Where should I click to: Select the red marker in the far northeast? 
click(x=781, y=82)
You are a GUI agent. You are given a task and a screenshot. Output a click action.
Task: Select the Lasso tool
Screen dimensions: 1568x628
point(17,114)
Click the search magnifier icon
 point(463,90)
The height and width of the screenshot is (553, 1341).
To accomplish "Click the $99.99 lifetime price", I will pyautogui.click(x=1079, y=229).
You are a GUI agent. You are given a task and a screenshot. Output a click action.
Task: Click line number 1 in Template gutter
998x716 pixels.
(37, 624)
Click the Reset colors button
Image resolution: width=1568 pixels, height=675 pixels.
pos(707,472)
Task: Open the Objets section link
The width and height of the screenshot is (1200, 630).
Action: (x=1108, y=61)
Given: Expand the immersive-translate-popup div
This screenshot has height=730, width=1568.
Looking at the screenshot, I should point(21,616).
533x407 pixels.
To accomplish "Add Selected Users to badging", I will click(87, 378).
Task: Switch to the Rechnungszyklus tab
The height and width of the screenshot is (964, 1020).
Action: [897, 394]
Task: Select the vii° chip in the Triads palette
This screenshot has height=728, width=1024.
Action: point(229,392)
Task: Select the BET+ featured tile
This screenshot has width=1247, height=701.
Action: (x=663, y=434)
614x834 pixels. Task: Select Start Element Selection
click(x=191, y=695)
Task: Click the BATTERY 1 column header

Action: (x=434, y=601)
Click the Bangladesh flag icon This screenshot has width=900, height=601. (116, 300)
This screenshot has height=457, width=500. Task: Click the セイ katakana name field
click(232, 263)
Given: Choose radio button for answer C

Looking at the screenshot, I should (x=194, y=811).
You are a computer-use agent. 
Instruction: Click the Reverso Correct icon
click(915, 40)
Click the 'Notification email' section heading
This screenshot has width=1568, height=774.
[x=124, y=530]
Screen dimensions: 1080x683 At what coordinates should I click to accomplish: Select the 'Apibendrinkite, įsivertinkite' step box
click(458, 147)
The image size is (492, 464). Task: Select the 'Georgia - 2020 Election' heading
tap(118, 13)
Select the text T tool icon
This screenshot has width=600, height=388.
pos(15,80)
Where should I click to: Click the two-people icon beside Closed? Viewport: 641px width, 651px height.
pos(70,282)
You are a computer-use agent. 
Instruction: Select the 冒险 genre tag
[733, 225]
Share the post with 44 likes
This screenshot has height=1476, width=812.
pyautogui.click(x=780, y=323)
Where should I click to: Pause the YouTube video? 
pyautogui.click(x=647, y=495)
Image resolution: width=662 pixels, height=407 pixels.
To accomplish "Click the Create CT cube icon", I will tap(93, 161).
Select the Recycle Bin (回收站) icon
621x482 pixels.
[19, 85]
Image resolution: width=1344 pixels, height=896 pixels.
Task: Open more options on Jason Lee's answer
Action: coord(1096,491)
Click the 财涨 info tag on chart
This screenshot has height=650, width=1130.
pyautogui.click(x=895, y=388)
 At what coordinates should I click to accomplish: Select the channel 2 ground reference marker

━━━━━━

Given instruction => Can you convert every line of the records above into a JSON list of strings, one string per line, with blank lines omitted?

The solution =>
[
  "Where should I click to: Select the red marker in the far northeast? ",
  "click(x=781, y=82)",
  "You are a GUI agent. You are given a task and a screenshot. Output a click action.",
  "Task: Select the Lasso tool",
  "Screen dimensions: 1568x628",
  "point(17,114)",
  "Click the search magnifier icon",
  " point(463,90)",
  "The height and width of the screenshot is (553, 1341).",
  "To accomplish \"Click the $99.99 lifetime price\", I will pyautogui.click(x=1079, y=229).",
  "You are a GUI agent. You are given a task and a screenshot. Output a click action.",
  "Task: Click line number 1 in Template gutter",
  "998x716 pixels.",
  "(37, 624)",
  "Click the Reset colors button",
  "Image resolution: width=1568 pixels, height=675 pixels.",
  "pos(707,472)",
  "Task: Open the Objets section link",
  "The width and height of the screenshot is (1200, 630).",
  "Action: (x=1108, y=61)",
  "Given: Expand the immersive-translate-popup div",
  "This screenshot has height=730, width=1568.",
  "Looking at the screenshot, I should point(21,616).",
  "533x407 pixels.",
  "To accomplish \"Add Selected Users to badging\", I will click(87, 378).",
  "Task: Switch to the Rechnungszyklus tab",
  "The height and width of the screenshot is (964, 1020).",
  "Action: [897, 394]",
  "Task: Select the vii° chip in the Triads palette",
  "This screenshot has height=728, width=1024.",
  "Action: point(229,392)",
  "Task: Select the BET+ featured tile",
  "This screenshot has width=1247, height=701.",
  "Action: (x=663, y=434)",
  "614x834 pixels. Task: Select Start Element Selection",
  "click(x=191, y=695)",
  "Task: Click the BATTERY 1 column header",
  "Action: (x=434, y=601)",
  "Click the Bangladesh flag icon This screenshot has width=900, height=601. (116, 300)",
  "This screenshot has height=457, width=500. Task: Click the セイ katakana name field",
  "click(232, 263)",
  "Given: Choose radio button for answer C",
  "Looking at the screenshot, I should (x=194, y=811).",
  "You are a computer-use agent. ",
  "Instruction: Click the Reverso Correct icon",
  "click(915, 40)",
  "Click the 'Notification email' section heading",
  "This screenshot has width=1568, height=774.",
  "[x=124, y=530]",
  "Screen dimensions: 1080x683 At what coordinates should I click to accomplish: Select the 'Apibendrinkite, įsivertinkite' step box",
  "click(458, 147)",
  "The image size is (492, 464). Task: Select the 'Georgia - 2020 Election' heading",
  "tap(118, 13)",
  "Select the text T tool icon",
  "This screenshot has width=600, height=388.",
  "pos(15,80)",
  "Where should I click to: Click the two-people icon beside Closed? Viewport: 641px width, 651px height.",
  "pos(70,282)",
  "You are a computer-use agent. ",
  "Instruction: Select the 冒险 genre tag",
  "[733, 225]",
  "Share the post with 44 likes",
  "This screenshot has height=1476, width=812.",
  "pyautogui.click(x=780, y=323)",
  "Where should I click to: Pause the YouTube video? ",
  "pyautogui.click(x=647, y=495)",
  "Image resolution: width=662 pixels, height=407 pixels.",
  "To accomplish \"Click the Create CT cube icon\", I will tap(93, 161).",
  "Select the Recycle Bin (回收站) icon",
  "621x482 pixels.",
  "[19, 85]",
  "Image resolution: width=1344 pixels, height=896 pixels.",
  "Task: Open more options on Jason Lee's answer",
  "Action: coord(1096,491)",
  "Click the 财涨 info tag on chart",
  "This screenshot has height=650, width=1130.",
  "pyautogui.click(x=895, y=388)",
  " At what coordinates should I click to accomplish: Select the channel 2 ground reference marker"
]